# [Aim of the exercise]
Taking the line with "Task: Click the DVB-TXT" as the first, copy every line through the end of the records below exactly. Do not include pictures.

# [Provided data]
%%

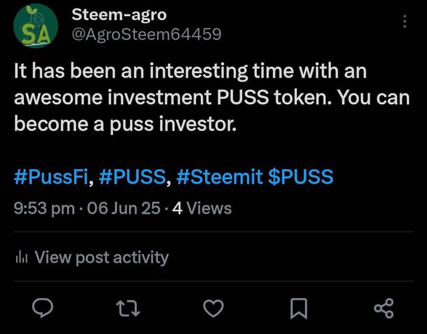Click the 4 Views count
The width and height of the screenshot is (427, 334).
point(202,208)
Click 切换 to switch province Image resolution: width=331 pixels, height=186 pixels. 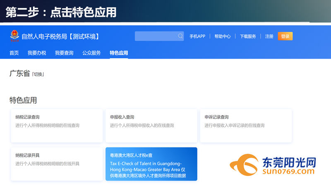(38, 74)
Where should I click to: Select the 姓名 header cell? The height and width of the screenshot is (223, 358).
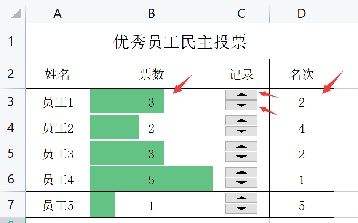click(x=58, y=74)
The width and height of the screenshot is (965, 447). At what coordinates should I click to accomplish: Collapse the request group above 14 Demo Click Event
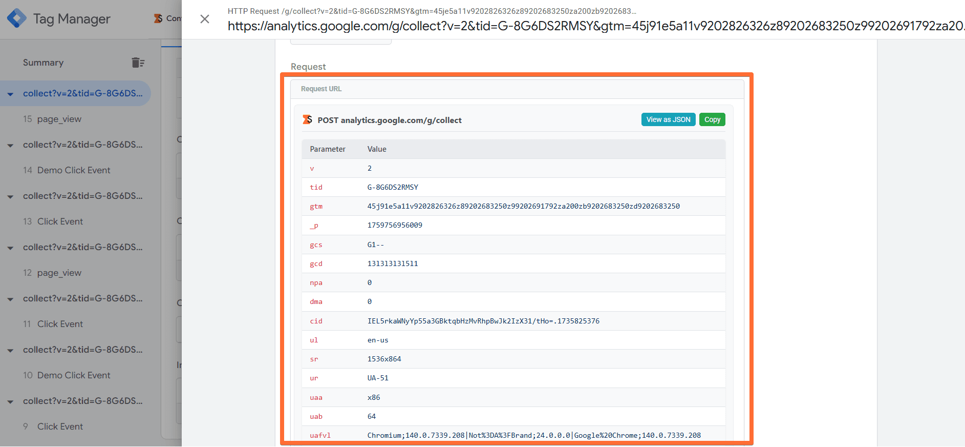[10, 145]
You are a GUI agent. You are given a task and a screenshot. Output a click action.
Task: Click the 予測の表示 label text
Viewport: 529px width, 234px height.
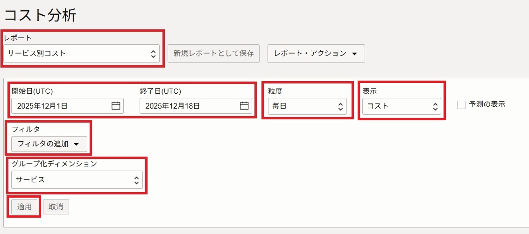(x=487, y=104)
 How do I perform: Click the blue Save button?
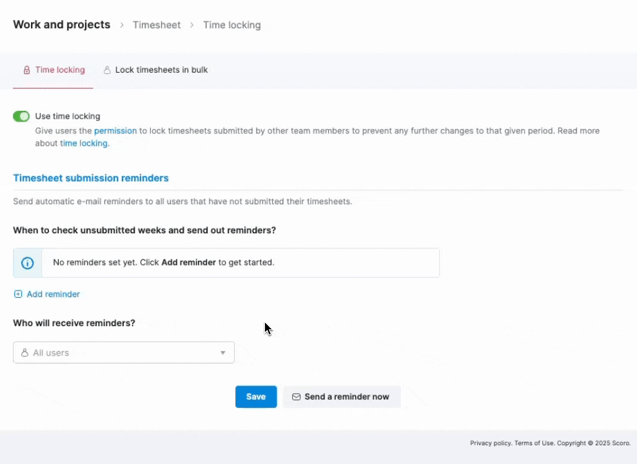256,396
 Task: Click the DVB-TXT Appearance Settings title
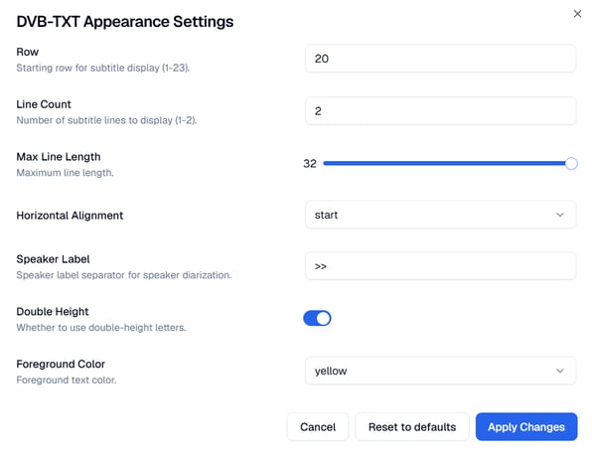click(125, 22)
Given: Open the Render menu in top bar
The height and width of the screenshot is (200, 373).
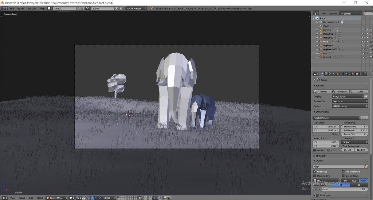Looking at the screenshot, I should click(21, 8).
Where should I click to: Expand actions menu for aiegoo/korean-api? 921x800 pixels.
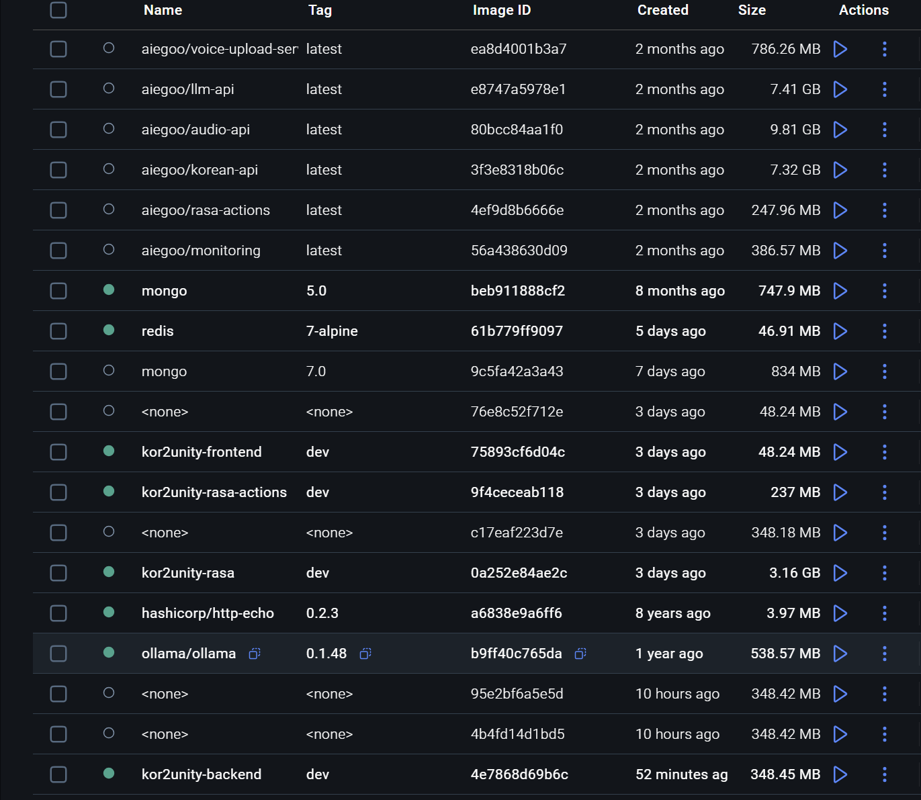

%%

# [Solved exercise]
 Task: Click the DVB-TXT Appearance Settings title
click(125, 22)
Given: Open the Render menu in top bar
The height and width of the screenshot is (200, 373).
Looking at the screenshot, I should click(21, 8).
Where should I click to: Expand actions menu for aiegoo/korean-api? 921x800 pixels.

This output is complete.